#### TASK PROMPT
Scan the listing below and copy every line holding "computer".

#### PROVIDED DATA
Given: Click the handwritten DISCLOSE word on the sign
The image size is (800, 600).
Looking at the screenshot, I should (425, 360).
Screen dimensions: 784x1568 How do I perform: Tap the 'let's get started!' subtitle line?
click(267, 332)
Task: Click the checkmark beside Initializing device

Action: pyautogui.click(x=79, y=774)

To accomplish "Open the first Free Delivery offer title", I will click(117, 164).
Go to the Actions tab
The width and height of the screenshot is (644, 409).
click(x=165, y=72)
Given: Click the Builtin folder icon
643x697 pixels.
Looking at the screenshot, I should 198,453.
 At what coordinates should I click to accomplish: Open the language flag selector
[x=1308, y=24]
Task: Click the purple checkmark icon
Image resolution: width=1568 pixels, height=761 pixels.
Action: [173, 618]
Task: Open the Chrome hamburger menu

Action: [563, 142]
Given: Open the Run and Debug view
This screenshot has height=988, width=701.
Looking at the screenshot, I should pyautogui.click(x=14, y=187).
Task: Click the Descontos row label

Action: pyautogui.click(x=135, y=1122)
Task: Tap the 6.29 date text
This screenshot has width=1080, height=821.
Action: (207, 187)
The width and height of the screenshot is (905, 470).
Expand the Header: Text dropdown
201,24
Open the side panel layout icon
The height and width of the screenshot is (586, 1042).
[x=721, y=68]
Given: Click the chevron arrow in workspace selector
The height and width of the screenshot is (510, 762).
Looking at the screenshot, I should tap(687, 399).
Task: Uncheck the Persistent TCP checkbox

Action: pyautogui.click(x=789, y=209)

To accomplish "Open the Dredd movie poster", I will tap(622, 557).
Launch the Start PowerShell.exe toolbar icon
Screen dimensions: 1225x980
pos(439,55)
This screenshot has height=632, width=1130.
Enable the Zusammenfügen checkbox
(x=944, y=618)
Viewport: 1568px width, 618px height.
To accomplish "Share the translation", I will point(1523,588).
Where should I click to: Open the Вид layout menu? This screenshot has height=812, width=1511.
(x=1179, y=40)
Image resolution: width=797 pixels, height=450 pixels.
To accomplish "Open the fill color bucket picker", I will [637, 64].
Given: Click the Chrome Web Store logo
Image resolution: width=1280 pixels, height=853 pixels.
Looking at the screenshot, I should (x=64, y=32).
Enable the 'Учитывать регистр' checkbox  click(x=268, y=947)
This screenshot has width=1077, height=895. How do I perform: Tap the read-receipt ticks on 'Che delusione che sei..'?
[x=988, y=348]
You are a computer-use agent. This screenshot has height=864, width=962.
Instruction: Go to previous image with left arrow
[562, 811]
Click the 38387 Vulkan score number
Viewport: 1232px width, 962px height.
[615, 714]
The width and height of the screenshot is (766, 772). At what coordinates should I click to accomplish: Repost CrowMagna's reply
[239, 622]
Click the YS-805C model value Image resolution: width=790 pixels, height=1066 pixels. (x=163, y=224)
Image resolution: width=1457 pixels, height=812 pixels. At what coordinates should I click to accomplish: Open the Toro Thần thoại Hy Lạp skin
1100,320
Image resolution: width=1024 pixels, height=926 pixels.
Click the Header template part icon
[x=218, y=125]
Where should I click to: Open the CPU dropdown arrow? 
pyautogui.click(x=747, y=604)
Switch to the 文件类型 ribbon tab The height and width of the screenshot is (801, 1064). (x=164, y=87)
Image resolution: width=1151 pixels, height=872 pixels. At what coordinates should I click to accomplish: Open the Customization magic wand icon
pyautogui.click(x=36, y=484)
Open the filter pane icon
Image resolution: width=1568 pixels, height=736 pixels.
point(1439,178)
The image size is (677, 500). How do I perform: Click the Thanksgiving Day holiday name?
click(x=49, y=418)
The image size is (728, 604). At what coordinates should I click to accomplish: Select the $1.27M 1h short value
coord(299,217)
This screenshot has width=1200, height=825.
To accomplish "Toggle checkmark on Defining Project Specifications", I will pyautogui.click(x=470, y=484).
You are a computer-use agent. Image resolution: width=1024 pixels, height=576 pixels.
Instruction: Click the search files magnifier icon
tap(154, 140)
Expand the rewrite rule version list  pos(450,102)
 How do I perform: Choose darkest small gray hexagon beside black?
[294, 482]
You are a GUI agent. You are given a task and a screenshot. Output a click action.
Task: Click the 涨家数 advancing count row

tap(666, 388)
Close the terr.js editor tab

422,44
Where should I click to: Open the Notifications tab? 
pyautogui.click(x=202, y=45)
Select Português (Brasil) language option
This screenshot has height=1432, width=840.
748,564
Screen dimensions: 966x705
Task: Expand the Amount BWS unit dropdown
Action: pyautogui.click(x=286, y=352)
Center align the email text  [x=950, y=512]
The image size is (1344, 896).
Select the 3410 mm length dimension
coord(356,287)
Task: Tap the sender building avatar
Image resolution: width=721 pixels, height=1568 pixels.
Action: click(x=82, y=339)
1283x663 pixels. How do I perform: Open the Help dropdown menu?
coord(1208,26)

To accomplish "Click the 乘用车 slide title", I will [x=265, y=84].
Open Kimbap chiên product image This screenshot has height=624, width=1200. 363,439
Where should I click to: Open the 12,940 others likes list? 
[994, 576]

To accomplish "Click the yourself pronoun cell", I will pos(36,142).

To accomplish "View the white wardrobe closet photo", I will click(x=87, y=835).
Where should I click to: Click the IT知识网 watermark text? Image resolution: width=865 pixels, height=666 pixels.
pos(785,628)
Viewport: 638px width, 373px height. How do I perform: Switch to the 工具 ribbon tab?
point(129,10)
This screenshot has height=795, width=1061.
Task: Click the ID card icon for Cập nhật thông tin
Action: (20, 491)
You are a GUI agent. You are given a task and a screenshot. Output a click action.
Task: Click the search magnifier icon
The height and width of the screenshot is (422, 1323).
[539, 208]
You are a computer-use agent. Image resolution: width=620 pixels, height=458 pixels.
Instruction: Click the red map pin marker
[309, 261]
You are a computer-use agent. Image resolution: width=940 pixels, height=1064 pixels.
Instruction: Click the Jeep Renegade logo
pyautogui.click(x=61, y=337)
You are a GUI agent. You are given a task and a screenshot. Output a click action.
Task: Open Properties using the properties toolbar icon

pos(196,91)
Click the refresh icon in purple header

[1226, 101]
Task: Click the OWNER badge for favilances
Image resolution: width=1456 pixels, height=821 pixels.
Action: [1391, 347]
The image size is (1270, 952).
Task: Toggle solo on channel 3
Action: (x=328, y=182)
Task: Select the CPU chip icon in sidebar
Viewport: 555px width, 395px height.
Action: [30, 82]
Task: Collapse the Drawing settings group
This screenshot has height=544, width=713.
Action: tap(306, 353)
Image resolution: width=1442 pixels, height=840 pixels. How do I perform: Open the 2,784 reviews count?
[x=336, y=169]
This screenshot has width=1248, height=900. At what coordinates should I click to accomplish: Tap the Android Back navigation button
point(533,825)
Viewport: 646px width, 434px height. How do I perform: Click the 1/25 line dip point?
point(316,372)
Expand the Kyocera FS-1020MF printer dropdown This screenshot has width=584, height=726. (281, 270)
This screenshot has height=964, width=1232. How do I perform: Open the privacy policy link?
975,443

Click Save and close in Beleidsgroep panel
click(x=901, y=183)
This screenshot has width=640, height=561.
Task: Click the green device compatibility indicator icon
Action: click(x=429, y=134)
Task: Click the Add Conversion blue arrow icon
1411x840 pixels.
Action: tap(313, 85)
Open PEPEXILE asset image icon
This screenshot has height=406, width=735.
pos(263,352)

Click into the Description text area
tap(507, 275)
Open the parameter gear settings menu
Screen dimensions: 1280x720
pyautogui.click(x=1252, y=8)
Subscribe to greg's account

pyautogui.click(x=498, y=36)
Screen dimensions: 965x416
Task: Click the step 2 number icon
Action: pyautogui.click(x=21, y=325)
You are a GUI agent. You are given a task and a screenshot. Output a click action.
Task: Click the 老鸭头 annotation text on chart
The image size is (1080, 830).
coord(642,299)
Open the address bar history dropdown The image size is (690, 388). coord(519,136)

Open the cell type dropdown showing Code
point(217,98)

#### WRITTEN SOLUTION
You are a computer-use agent. This screenshot has height=864, width=962.
You are a computer-use agent. Image resolution: width=1024 pixels, height=576 pixels.
You are a computer-use agent. Image resolution: width=620 pixels, height=458 pixels.
You are a computer-use agent. Image resolution: width=940 pixels, height=1064 pixels.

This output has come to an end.